━━ Data to examine

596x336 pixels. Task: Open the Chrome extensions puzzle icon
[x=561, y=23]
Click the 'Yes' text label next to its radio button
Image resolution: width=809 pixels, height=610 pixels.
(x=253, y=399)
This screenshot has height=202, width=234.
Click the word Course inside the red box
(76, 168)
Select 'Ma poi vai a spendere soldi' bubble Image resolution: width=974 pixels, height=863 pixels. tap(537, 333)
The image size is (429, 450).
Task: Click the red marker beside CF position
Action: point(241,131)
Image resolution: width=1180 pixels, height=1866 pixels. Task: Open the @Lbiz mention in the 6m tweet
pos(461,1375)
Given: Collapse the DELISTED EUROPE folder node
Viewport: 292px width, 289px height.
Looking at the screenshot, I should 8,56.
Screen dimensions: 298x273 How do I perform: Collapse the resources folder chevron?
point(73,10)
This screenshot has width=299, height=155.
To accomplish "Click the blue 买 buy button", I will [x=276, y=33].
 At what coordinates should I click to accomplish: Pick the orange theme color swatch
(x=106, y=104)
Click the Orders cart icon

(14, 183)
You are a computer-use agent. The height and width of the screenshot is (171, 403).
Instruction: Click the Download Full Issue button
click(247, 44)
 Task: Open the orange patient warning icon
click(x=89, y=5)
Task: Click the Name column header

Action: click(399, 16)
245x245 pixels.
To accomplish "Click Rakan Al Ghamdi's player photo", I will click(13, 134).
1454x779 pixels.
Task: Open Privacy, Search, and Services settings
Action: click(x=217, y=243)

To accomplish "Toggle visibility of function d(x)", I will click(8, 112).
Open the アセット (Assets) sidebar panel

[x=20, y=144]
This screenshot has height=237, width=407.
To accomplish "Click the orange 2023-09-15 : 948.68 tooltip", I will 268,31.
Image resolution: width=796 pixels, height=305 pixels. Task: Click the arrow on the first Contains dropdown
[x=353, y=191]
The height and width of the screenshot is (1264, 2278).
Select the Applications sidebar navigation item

━━━━

To do - All of the entries above are to be written out again exactly.

Solution to this task -
596x336 pixels. Task: Open the Chrome extensions puzzle icon
[x=561, y=23]
Click the 'Yes' text label next to its radio button
Image resolution: width=809 pixels, height=610 pixels.
(x=253, y=399)
This screenshot has height=202, width=234.
Click the word Course inside the red box
(76, 168)
Select 'Ma poi vai a spendere soldi' bubble Image resolution: width=974 pixels, height=863 pixels. tap(537, 333)
The image size is (429, 450).
Task: Click the red marker beside CF position
Action: point(241,131)
Image resolution: width=1180 pixels, height=1866 pixels. Task: Open the @Lbiz mention in the 6m tweet
pos(461,1375)
Given: Collapse the DELISTED EUROPE folder node
Viewport: 292px width, 289px height.
Looking at the screenshot, I should 8,56.
Screen dimensions: 298x273 How do I perform: Collapse the resources folder chevron?
point(73,10)
This screenshot has width=299, height=155.
To accomplish "Click the blue 买 buy button", I will [x=276, y=33].
 At what coordinates should I click to accomplish: Pick the orange theme color swatch
(x=106, y=104)
Click the Orders cart icon

(14, 183)
You are a computer-use agent. The height and width of the screenshot is (171, 403).
Instruction: Click the Download Full Issue button
click(247, 44)
 Task: Open the orange patient warning icon
click(x=89, y=5)
Task: Click the Name column header

Action: click(399, 16)
245x245 pixels.
To accomplish "Click Rakan Al Ghamdi's player photo", I will click(13, 134).
1454x779 pixels.
Task: Open Privacy, Search, and Services settings
Action: click(x=217, y=243)

To accomplish "Toggle visibility of function d(x)", I will click(8, 112).
Open the アセット (Assets) sidebar panel

[x=20, y=144]
This screenshot has height=237, width=407.
To accomplish "Click the orange 2023-09-15 : 948.68 tooltip", I will 268,31.
Image resolution: width=796 pixels, height=305 pixels. Task: Click the arrow on the first Contains dropdown
[x=353, y=191]
The height and width of the screenshot is (1264, 2278).
Select the Applications sidebar navigation item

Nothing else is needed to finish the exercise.